Father’s Day reminds us that we must ensure that we take care of our dynamic nature and root out the behaviours that undermine integrity. These include acting from our circumstances rather than our principles and values; the failure to attend to our responsibilities; the misuse of power and authority; laziness; greed; and the failure to recognize and develop our creative gifts and talents. The Healthy Masculine always attends to the needs of the family as a primary commitment.

 

To all of us striving to be do our best and honor the Healthy Masculine, Happy Father’s Day. A special thank you to my own father, John D’arcy O’Neill. Much love, gratitude and respect to you for your modeling and lessons. You are remembered and appreciated. Rest in peace.

 

© Patrick O’Neill 2011. All rights reserved.

True Snake Stories

June 14th, 2011

Ok, so it’s true. I got another one, a tattoo on my left arm.

 

Glen, my new friend and tattoo artist extraordinaire, wondered alllowed: “Isn’t your wife going to kill you?”

 

“What she doesn’t know won’t hurt her,” I said in my sneakiest voice. “Besides, she’s in Ireland.
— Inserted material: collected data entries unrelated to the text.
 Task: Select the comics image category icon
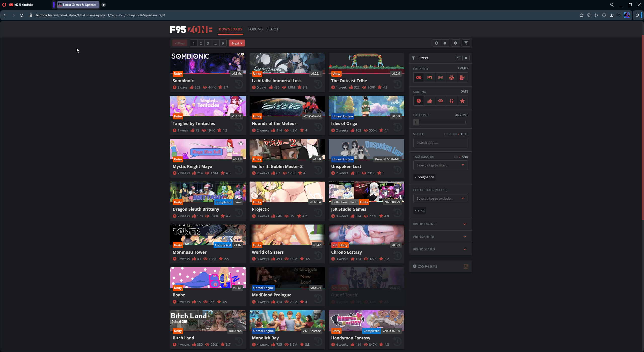[429, 77]
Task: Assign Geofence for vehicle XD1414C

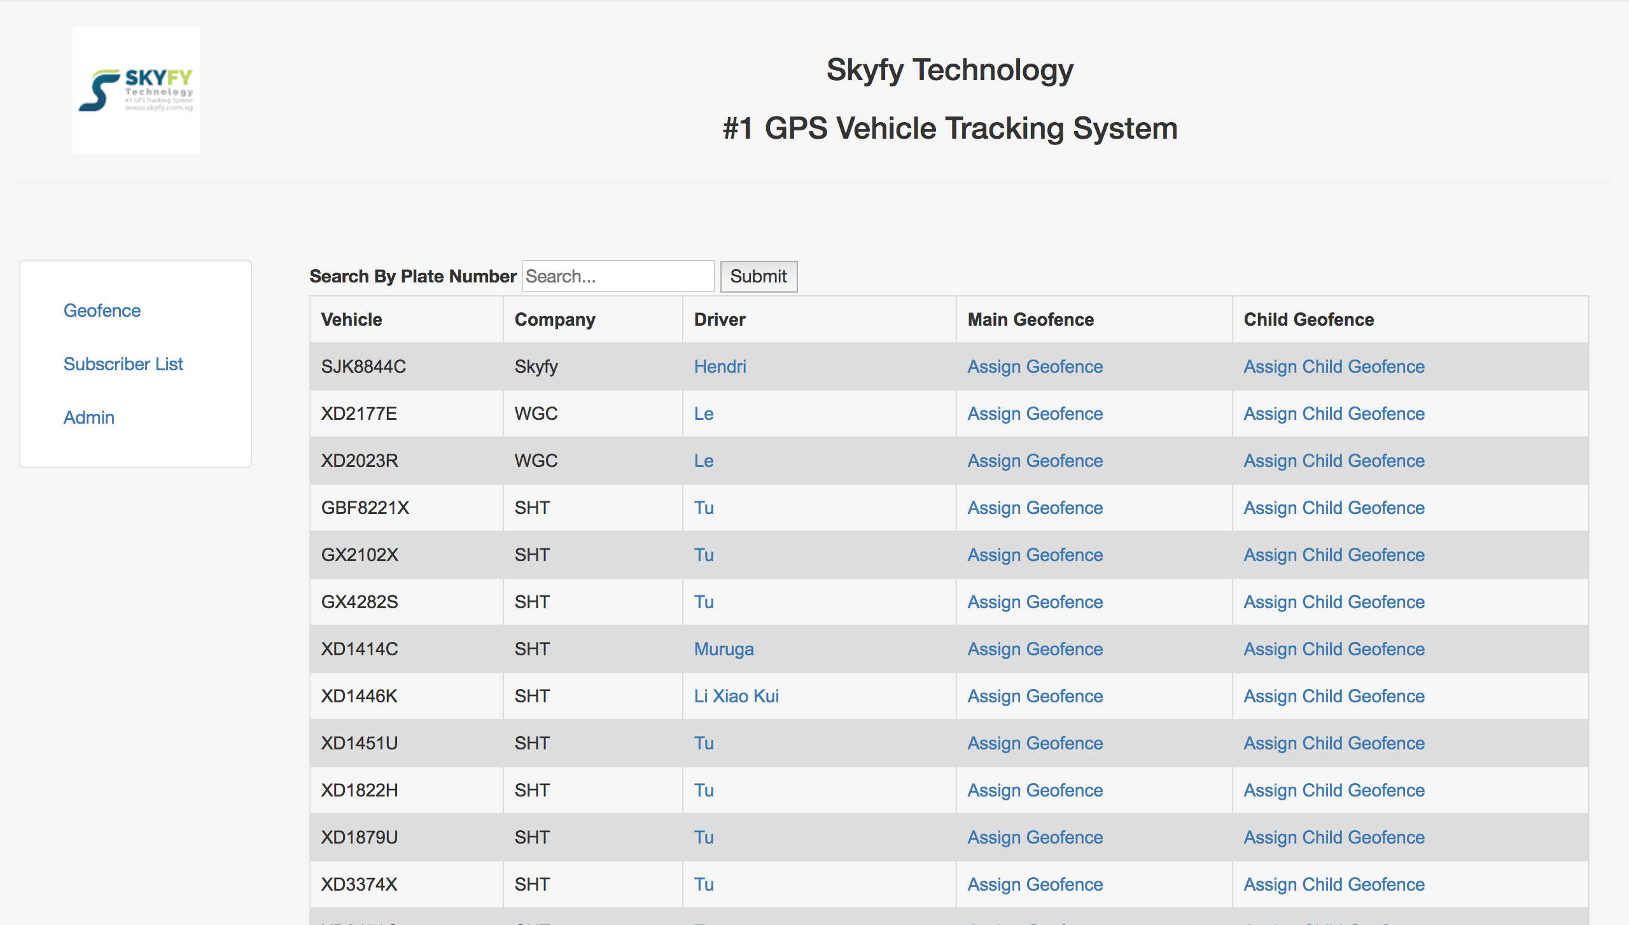Action: click(1035, 649)
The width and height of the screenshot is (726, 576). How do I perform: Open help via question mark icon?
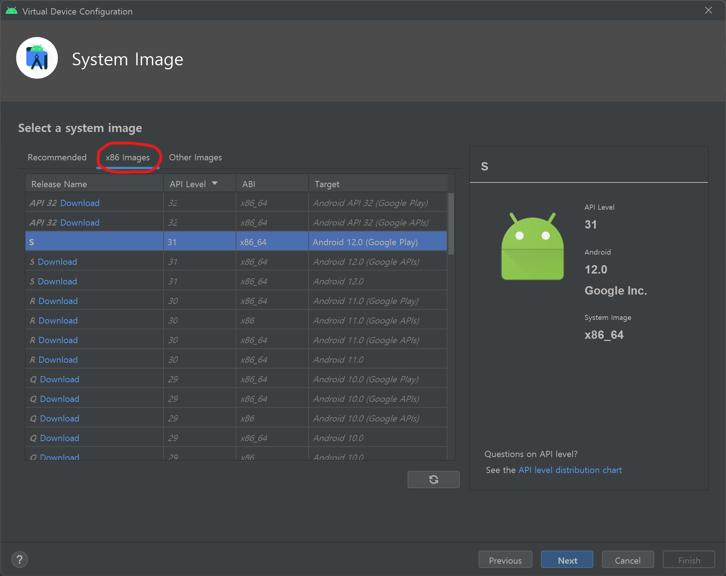pos(20,559)
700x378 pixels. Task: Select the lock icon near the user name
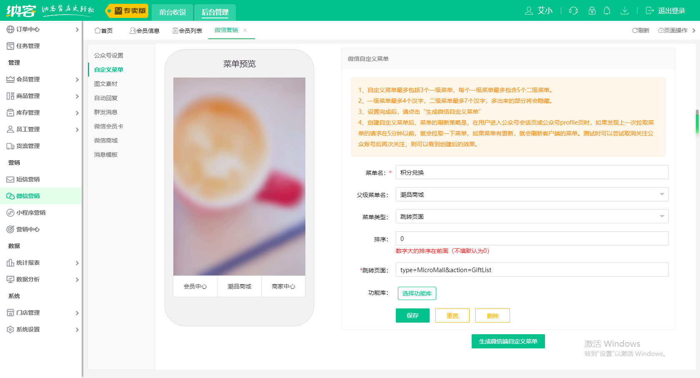592,11
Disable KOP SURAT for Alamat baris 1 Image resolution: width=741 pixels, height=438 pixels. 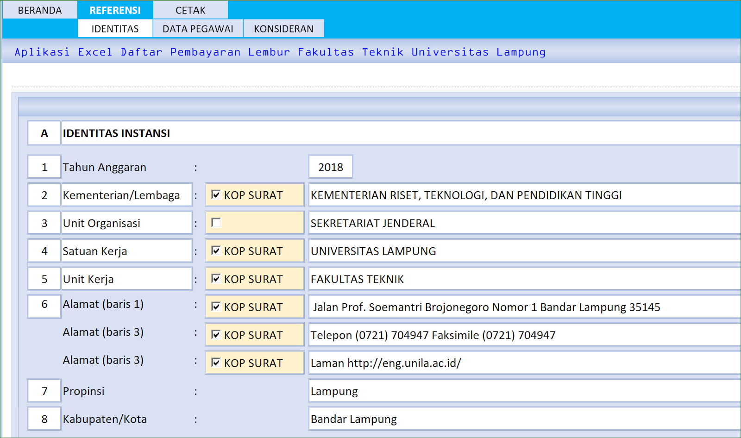(216, 307)
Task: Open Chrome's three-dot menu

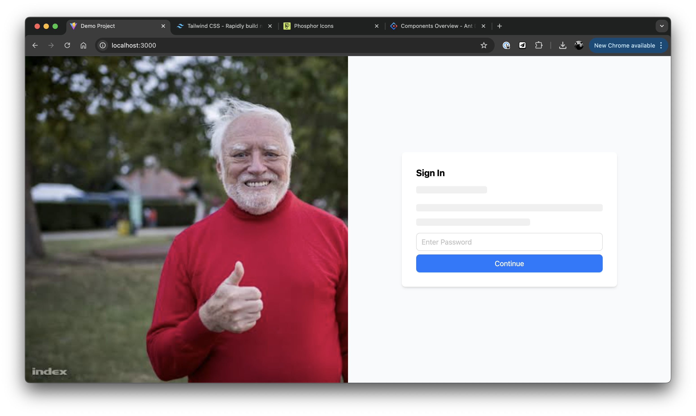Action: pos(661,45)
I can’t tell her if she isn’t here.”

 

Glen didn’t look convinced. Neither did my wife on her return. My third daughter, the rat, had already briefed her on my latest addition.

 

“Patrick O’Neill…You’ve lost your mind,” she informed me!

 

True as that may be, I did it for good reasons. There was the whole balance thing to consider, given my first tattoo was on my right arm. Only natural to get a second.

 

There’s also The True Snake Story.

 

You see, I had an encounter a few years ago in the Arizona desert with a green Mojave rattlesnake. They are the most lethal rattler in North America. Thirty seconds to Jesus. So lethal that your chances of surviving a bite are iffy.

 

I met my Mojave at the foot of a small footbridge that I was going to cross to get to the dining hall of the Conference facility where I was staying. I was minding my own business when out of the corner of my eye I saw something green and coiled.

 

I stopped. That’s good snake protocol.

 

Yup, it was a snake alright, a green Mojave kind. It remained still, coiled and non-rattling.

 

I had never seen a green Mojave before but I wasn’t about to get any closer. I backed away slowly observing it out of the corner of my eye and went to find the caretaker.

 

“There’s a snake,” I said when I found the caretaker. “A green Mojave kind. I think”.

 

“Not good,” he said. He went into his trailer and returned with a pistol. Together we went back to the bridge.

 

“They’re very shy”, the caretaker said. “And impossible to handle. Way too lethal. We have to shoot him.”

 

“We,” I said?

 

The caretaker approached the snake until he was virtually standing over it. The snake was rattling big time by now.

 

He fired the pistol at point blank range.

 

The snake dodged the first bullet. Really.

 

The caretaker got him on the second shot. He pulled out his knife and cut off the rattle, depositing it in my palm. “That’s for you,” he said. “Good job spotting him. He could have hurt somebody.”

 

I looked at the amputation, four distinct rattles still twitching in my outstretched hand. He picked up the snake. “The meat is good eating,” he said.

 

So that’s the reason for the second tattoo. That rattler gave me it’s rattle. I gave it my left forearm. It’s only fair.

 

“It’s a true snake story,” I said to my wife explaining the new ink. “I wouldn’t lie to you about something like that.”